* Start *

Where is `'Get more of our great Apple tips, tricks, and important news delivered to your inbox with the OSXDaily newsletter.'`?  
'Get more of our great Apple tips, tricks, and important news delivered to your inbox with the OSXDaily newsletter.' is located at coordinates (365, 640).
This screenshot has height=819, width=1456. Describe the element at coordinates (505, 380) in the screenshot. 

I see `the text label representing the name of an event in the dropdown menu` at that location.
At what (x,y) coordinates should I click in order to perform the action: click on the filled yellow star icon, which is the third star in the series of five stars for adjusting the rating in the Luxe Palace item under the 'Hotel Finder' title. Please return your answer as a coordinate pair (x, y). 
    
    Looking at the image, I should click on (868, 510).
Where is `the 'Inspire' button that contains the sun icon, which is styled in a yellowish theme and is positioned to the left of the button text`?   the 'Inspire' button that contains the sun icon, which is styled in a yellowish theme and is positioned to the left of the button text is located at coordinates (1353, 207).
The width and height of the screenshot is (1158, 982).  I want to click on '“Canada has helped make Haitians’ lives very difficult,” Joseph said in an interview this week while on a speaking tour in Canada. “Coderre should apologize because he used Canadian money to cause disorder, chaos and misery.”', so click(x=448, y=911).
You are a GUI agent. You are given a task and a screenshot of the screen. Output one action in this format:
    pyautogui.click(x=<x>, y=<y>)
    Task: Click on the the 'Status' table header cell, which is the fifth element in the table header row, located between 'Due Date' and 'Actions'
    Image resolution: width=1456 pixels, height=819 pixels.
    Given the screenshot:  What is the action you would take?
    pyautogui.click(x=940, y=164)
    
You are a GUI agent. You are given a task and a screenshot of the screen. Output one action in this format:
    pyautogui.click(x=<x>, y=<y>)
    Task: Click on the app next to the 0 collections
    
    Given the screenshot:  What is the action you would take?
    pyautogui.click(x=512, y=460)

* End *

WORK REQUIRED:
Copy out all of the material above again, character for character, without changing, adding, or leaving out anything.

TASK SOLUTION:
Where is `'Get more of our great Apple tips, tricks, and important news delivered to your inbox with the OSXDaily newsletter.'`?  
'Get more of our great Apple tips, tricks, and important news delivered to your inbox with the OSXDaily newsletter.' is located at coordinates (365, 640).
This screenshot has height=819, width=1456. Describe the element at coordinates (505, 380) in the screenshot. 

I see `the text label representing the name of an event in the dropdown menu` at that location.
At what (x,y) coordinates should I click in order to perform the action: click on the filled yellow star icon, which is the third star in the series of five stars for adjusting the rating in the Luxe Palace item under the 'Hotel Finder' title. Please return your answer as a coordinate pair (x, y). 
    
    Looking at the image, I should click on (868, 510).
Where is `the 'Inspire' button that contains the sun icon, which is styled in a yellowish theme and is positioned to the left of the button text`?   the 'Inspire' button that contains the sun icon, which is styled in a yellowish theme and is positioned to the left of the button text is located at coordinates (1353, 207).
The width and height of the screenshot is (1158, 982).  I want to click on '“Canada has helped make Haitians’ lives very difficult,” Joseph said in an interview this week while on a speaking tour in Canada. “Coderre should apologize because he used Canadian money to cause disorder, chaos and misery.”', so click(x=448, y=911).
You are a GUI agent. You are given a task and a screenshot of the screen. Output one action in this format:
    pyautogui.click(x=<x>, y=<y>)
    Task: Click on the the 'Status' table header cell, which is the fifth element in the table header row, located between 'Due Date' and 'Actions'
    Image resolution: width=1456 pixels, height=819 pixels.
    Given the screenshot:  What is the action you would take?
    pyautogui.click(x=940, y=164)
    
You are a GUI agent. You are given a task and a screenshot of the screen. Output one action in this format:
    pyautogui.click(x=<x>, y=<y>)
    Task: Click on the app next to the 0 collections
    
    Given the screenshot:  What is the action you would take?
    pyautogui.click(x=512, y=460)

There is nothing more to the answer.